Others may suffer from a fever, cough or trouble breathing. 

And a small proportion of patients will go on to develop severe infection which can damage the lungs or cause pneumonia, a life-threatening condition which causes swelling and fluid build-up in the lungs.

How is it detected?

The virus’s genetic sequencing was released by scientists in China and countries around the world have used this to create lab tests, which must be carried out to confirm an infection.

Delays to these tests, to test results and to people getting to hospitals in China, mean the number of confirmed cases is expected to be just a fraction of the true scale of the outbreak.  

How did it start and spread?

The first cases identified were among people connected to the Huanan Seafood Wholesale Market in Wuhan.

Cases have since been identified around China and are known to have spread from person to person.

What are countries doing to prevent the spread?

Countries all over the world have banned foreign travellers from crossing their borders if they have been to China within the past two weeks. Many airlines have cancelled or drastically reduced flights to and from mainland China.

Is it similar to anything we’ve ever seen before?

Experts have compared it to the 2003 outbreak of severe acute respiratory syndrome (SARS). The epidemic started in southern China and killed more than 700 people in mainland China, Hong Kong and elsewhere.


The unusual listings come after MailOnline revealed last month that self-confessed ‘witches’ were trying to charge vulnerable alcoholics for ‘spells’ to cure their addictions.

African voodoo specialists were found offering bogus remedies to alcoholics from around the world.  

One described themselves as a ‘very experienced’ and ‘professional’ spell-caster, who could ‘bring results very fast’ to stop alcohol addiction.

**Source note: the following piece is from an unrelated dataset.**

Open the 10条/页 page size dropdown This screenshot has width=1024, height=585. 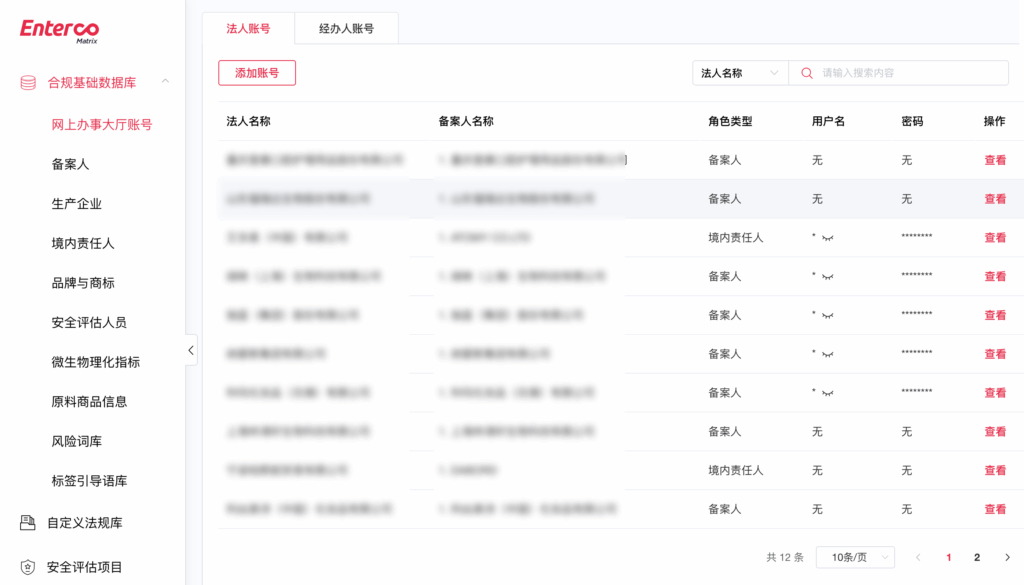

The Fiverr user – an account called afrospells which had dozens of glittering reviews – offered alcoholics a ‘single cast’ for £199.65.

The Ugandan seller’s premium service, which promised customers three witches would deliver a super-strength spell, cost £519.10.

She claimed on her posting: ‘My late mother was a very powerful witch and taught me how to perform powerful African Magic spells.’

But a leading addiction expert slammed the listings, saying they were exploiting vulnerable patients desperate for a cure. 

And they warned giving up alcohol cold-turkey can be deadly, adding ‘miracle cures don’t exist’ – despite false promises touted online.  

Ian Hamilton, a senior lecturer in addiction at York University, told MailOnline he thought the alcoholism spells were ‘truly bizarre’. 

He said: ‘These type of listings are clearly preying on people who are at their most desperate and falsely giving hope when they feel at their most pessimistic about being able to get out of their problematic relationship with alcohol. 

‘What makes these websites attractive is people can interact with these “specialists” anonymously.

‘That’s likely to be seductive due to the stigma and shame many people with alcohol addiction experience.’ 

Mr Hamilton feared anonymity was being used as a selling point, warning that the posts were ‘exploiting this vulnerability in people with problems’.  

He added: ‘The dangerous aspect to this is it encourages the individual to abruptly stop drinking, this can be life-threatening for some dependent drinkers.

‘The advice and evidence for people dependent on alcohol thinking about giving up is absolutely clear.

‘They [people with alcohol dependency issues] should only do this with medical help and supervision to reduce harming themselves further.’  

Fiverr removed the witch services after being alerted to them. 

MailOnline has contacted Fiverr for comment on the coronavirus advertisements.